Esta água-viva consegue voltar a ser jovem depois de envelhecer
A Turritopsis dohrnii consegue reverter seu próprio ciclo de vida e voltar ao estágio de pólipo jovem, escapando da morte por envelhecimento — mas isso não a torna indestrutível nem, ainda, um atalho para rejuvenescimento humano.
Por Letícia Prado · Repórter de Ciência
Pra escala humana: imagine se, ao sentir os primeiros sinais de velhice, seu corpo simplesmente apertasse o botão de "voltar ao começo" e você renascesse como uma versão jovem de si mesmo — de novo, e de novo, e de novo. É basicamente isso que uma água-viva de poucos milímetros faz, e a ciência está tentando entender como.
O que é confirmado
A Turritopsis dohrnii, batizada informalmente de "água-viva imortal", tem uma capacidade única entre os animais conhecidos: quando sofre dano físico, enfrenta condições ambientais desfavoráveis ou chega à senescência (o envelhecimento celular), ela consegue reverter seu ciclo de desenvolvimento. Em vez de seguir o caminho normal — de pólipo a pequenas medusas até a medusa adulta —, ela faz o caminho inverso, passando por um estágio intermediário de cisto até se reorganizar de volta a um pólipo jovem.
O mecanismo por trás disso se chama transdiferenciação: células adultas já totalmente diferenciadas conseguem se reprogramar e assumir outro tipo de célula, de outra linhagem, algo raríssimo no reino animal.
O que os estudos genéticos mostraram
Um estudo de 2019 publicado na revista G3: Genes, Genomes, Genetics, assinado por Yui Matsumoto, Stefano Piraino e Maria Pia Miglietta, identificou mudanças na atividade de genes durante essa transformação, incluindo sinais ligados a reparo de DNA e manutenção de telômeros — as estruturas nas pontas dos cromossomos associadas ao envelhecimento celular.

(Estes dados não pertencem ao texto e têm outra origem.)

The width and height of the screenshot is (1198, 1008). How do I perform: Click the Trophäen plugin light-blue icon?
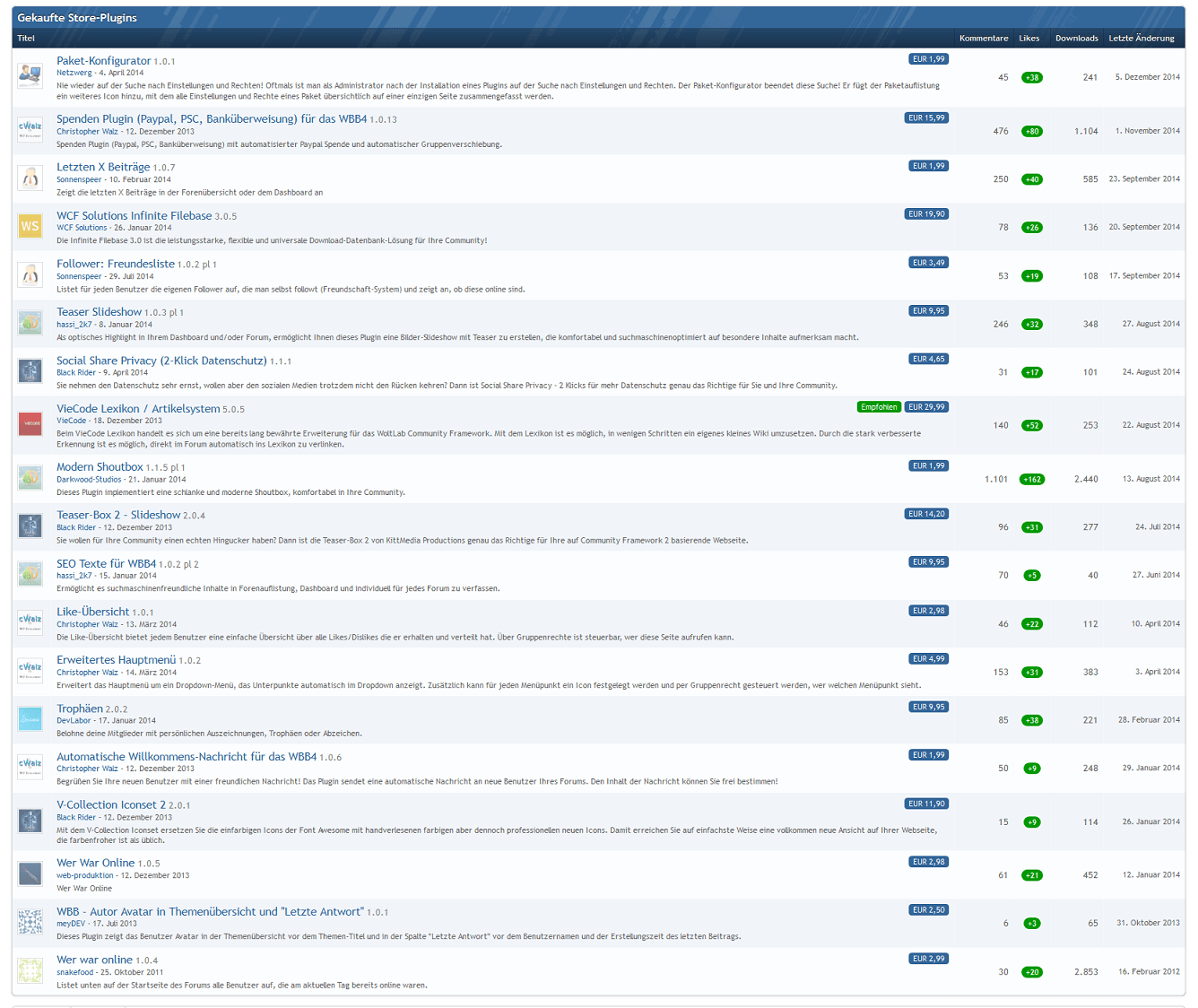click(30, 719)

Em 2022, um estudo publicado na revista científica PNAS comparou o genoma da Turritopsis dohrnii com o de espécies que não rejuvenescem e encontrou diferenças específicas em genes ligados a reparo de DNA, manutenção de telômeros, células geradoras de tecido e comunicação entre células. Um trabalho de 2023 na revista DNA Research, com sequenciamento completo do genoma da espécie (435,9 milhões de pares de base e 23.314 genes de alta confiança mapeados), reforçou que categorias genéticas ligadas a reparo de DNA e telômeros ficam superexpressas justamente no estágio de cisto, quando ocorre a transdiferenciação.
O que ainda é hipótese — e o que não é imortalidade de verdade
É importante separar bem os planos aqui: a espécie escapa da morte por envelhecimento, não da morte em geral. Ela continua vulnerável a predadores, doenças e riscos ambientais como qualquer outro animal marinho — "imortal", nesse caso, é um termo técnico que descreve apenas a ausência de senescência, não indestrutibilidade.
Aplicações médicas diretas para humanos, como tratamentos de rejuvenescimento, seguem no campo teórico. O foco das pesquisas atuais está em entender como o organismo gerencia dano celular — a água-viva funciona como modelo de estudo, não como fonte imediata de uma "fórmula da juventude" pronta para uso.